“Jangan panggil Bapak!” potong Kuncoro dengan cepat menepuk pelan lengan Bisma.
“Kita itu seumuran,” senyumnya lebar, tangannya sibuk merapikan rambut dari balik peci beludru hitam yang sedikit miring ke kanan.
“Wah… maaf, Mas Kun. Saya kira… lebih tua,” jawab Bisma polos.
“Ngawur! Kamu umur berapa emangnya?” tanya Kuncoro, matanya melirik ke casing HP Bisma yang polos.
Dia kemudian mengeluarkan iPhone 11 bekasnya yang dibalut dengan casing berkilauan bertuliskan ‘Bossman Official’.
“33 tahun, Mas,” jawab Bisma, menahan tawa.
“33 tahun?! Ya podo lah! Beda tipis-tipis!”
Kuncoro menyipitkan mata, menatap wajah Bisma dari dekat, seakan-akan terpesona.
Matanya menelusuri rahang, kemudian beralih ke otot bisep di lengan kemeja yang digulung rapi, lalu naik kembali ke tinggi badan.
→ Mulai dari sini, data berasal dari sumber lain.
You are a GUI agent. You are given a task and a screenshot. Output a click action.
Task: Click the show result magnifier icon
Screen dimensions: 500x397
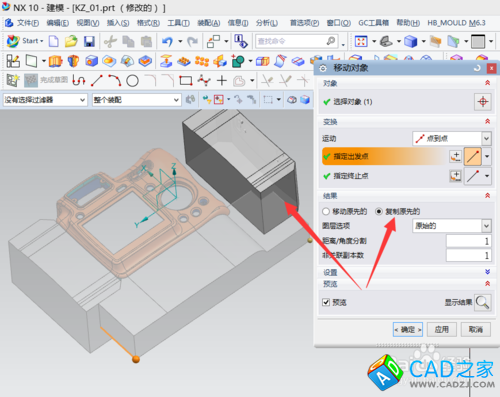[x=482, y=302]
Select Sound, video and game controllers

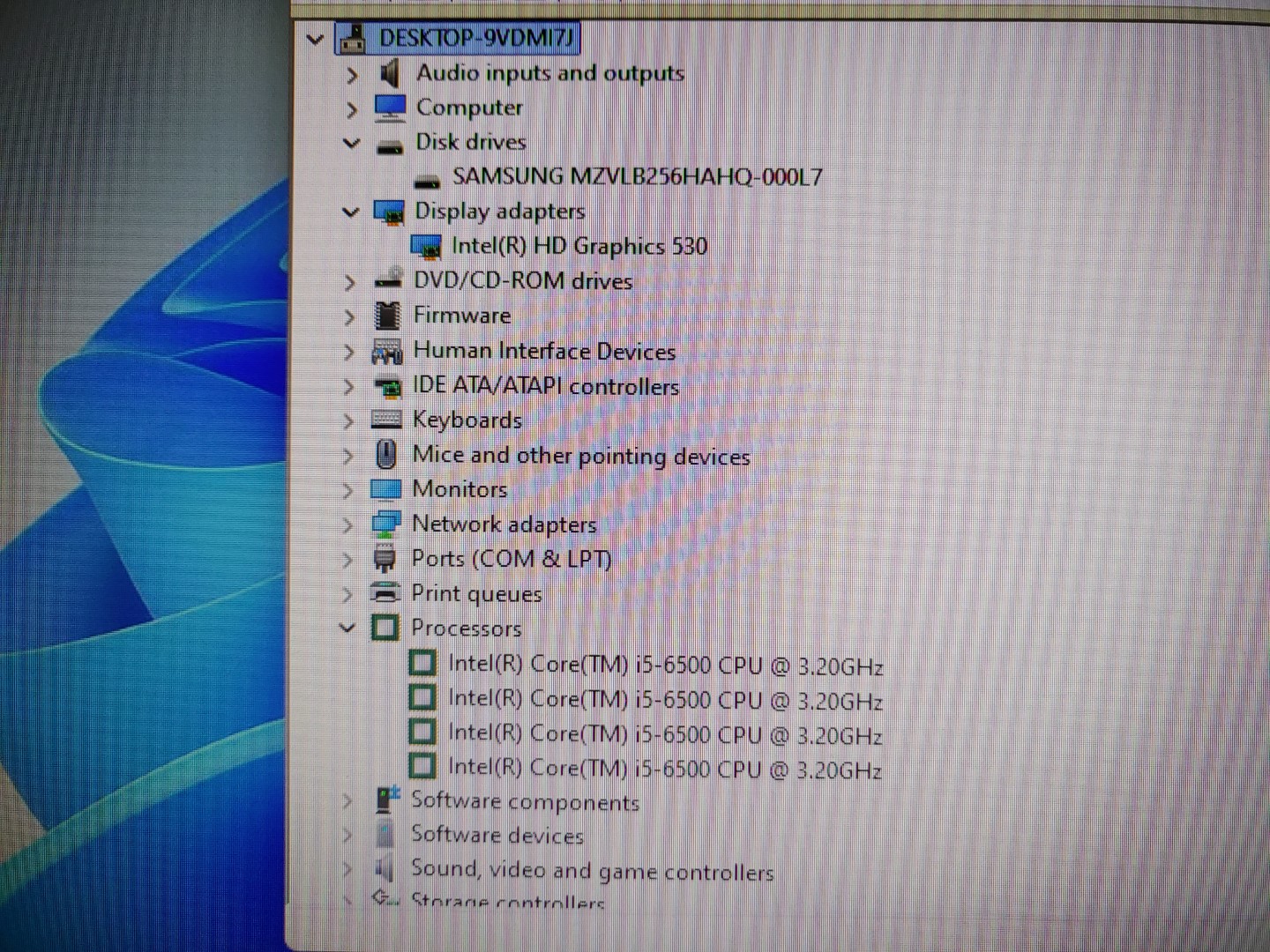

“Nggak nyangka, awakmu kinclong banget. Aku dulu juga gitu. Sekarang aja agak… lembab dikit karena usaha,” Katanya sambil tertawa kering dan menepuk-nepuk perutnya sendiri.
Bisma senyum sopan.
“Wah… iya, Mas, tetep sehat ya. Terima kasih udah dateng ke sini,” ucap Bisma.
“Iyalah, penting jaga silaturahmi. Apalagi bapakmu itu… meskipun kita jarang ngobrol, tapi saya tahu lah. Orangnya keras, tapi prinsip.”
“Iya, Mas. Terima kasih,” ucap Bisma sambil menahan tawa.
“Ngomong-ngomong… nanti kalau kamu mau usaha atau butuh modal buat ngembangin bisnis keluarga, jangan sungkan. Aku orangnya terbuka kok. 0,5 persen aja per hari.”
Bisma nyaris terpleset oleh napasnya sendiri, namun segera diselamatkan oleh suara ibu-ibu dari dapur yang memanggil, “Mas Bisma… tolong ke belakang sebentar ya!”
“Wah, saya permisi dulu ya, Mas Kun,” kata Bisma, bersikap sopan kepada Mas Kun.
“Oke-oke. Nanti kita ngobrol lagi. Aku ini fleksibel. Gampang diajak kerja sama!”
Kuncoro melambaikan tangan, lalu bercermin sejenak di layar ponselnya.